FROM THE AIA:
The center, located on the previously empty third-floor space of Harlem’s Hamilton Grange branch library, designed by McKim, Mead and White, is NYPL’s first full-floor space dedicated to teens. In an effort to attract and engage neighborhood youth, the 4,400-square-foot space challenges the norms of library design. The light-filled floor is divided into specific zones that foster small-group interaction and socialization. Visibility is maintained across the entire floor.
Two programmatic elements—a 20-foot-diameter Media Vitrine and a bamboo bleacher—occupy the center of the space and work to define the seven zones between and around them. The vitrine’s open-top glass enclosure upends the notion that multimedia spaces must be dark, hyperisolated rooms.

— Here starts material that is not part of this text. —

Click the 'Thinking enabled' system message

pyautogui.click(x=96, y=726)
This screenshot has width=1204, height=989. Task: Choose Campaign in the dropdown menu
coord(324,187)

The bleacher allows views out to the street from the existing high south-facing windows and provides a sunny hang-out for a range of group sizes. Custom L-shaped lounge benches bracket this space and can be rolled away to allow for other uses and activities.

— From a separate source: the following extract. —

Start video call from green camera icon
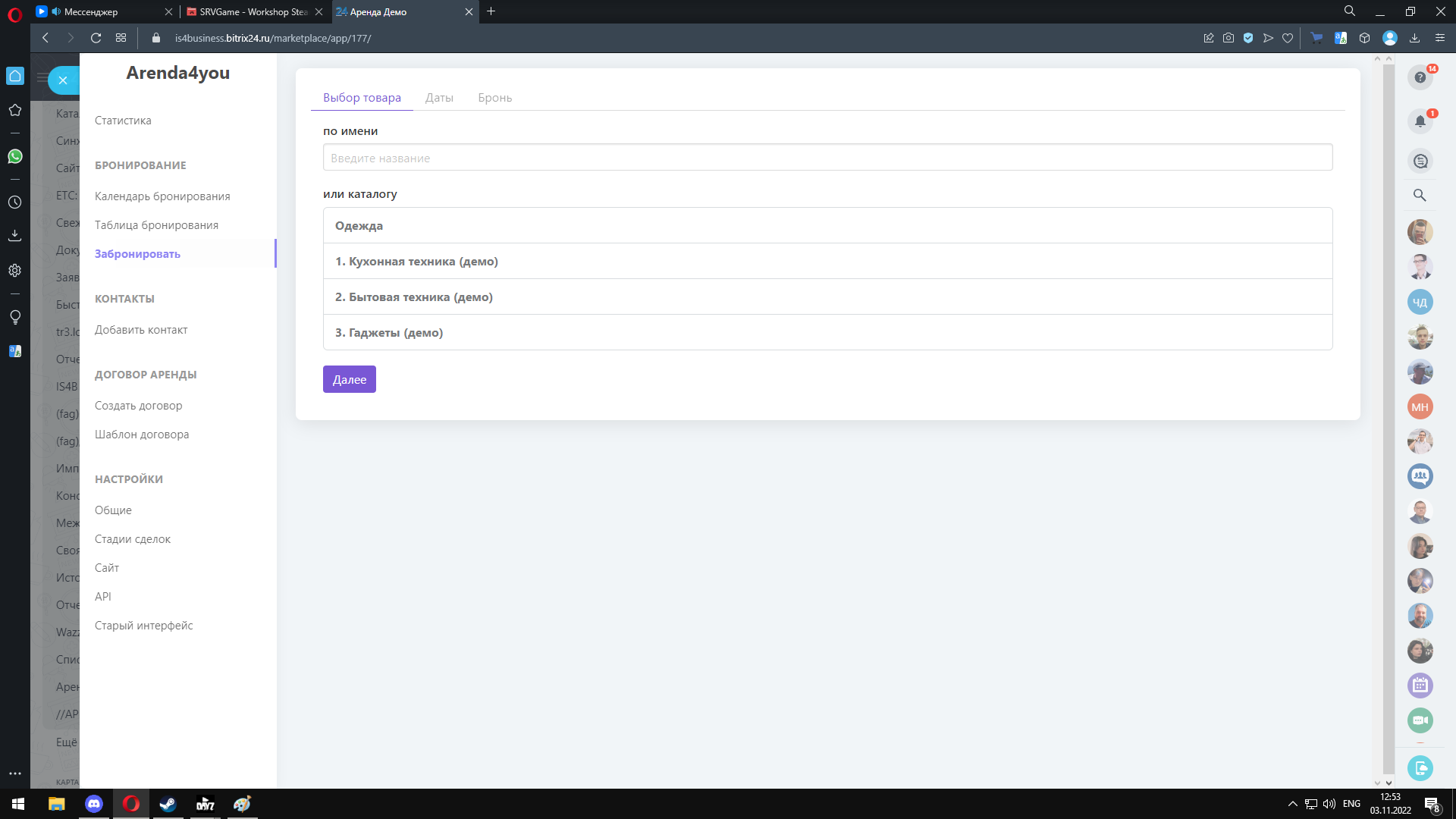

Natural light conditions, color, spatial conditions, and artificial lighting patters are used architecturally to create the small-scale zones. The zones include the X-Bar computer zone, Snack+Chat Niche (a first-time NYPL break from the near-sacred prohibition of eating and drinking), a Study Zone adjacent to the exam prep stacks, and a Highback Lounge, which groups teens together but maintains a sense of individual privacy.
"This is a very effective transformation of an existing space into an engaging exploratory environment/resource center for teenagers. Really compelling, successful place—well designed and well thought out."
"Performative quality of the entire space supports seeing and being seen. Media vitrine is a clever solution to mixing loud and active with quiet and reflective in the same space."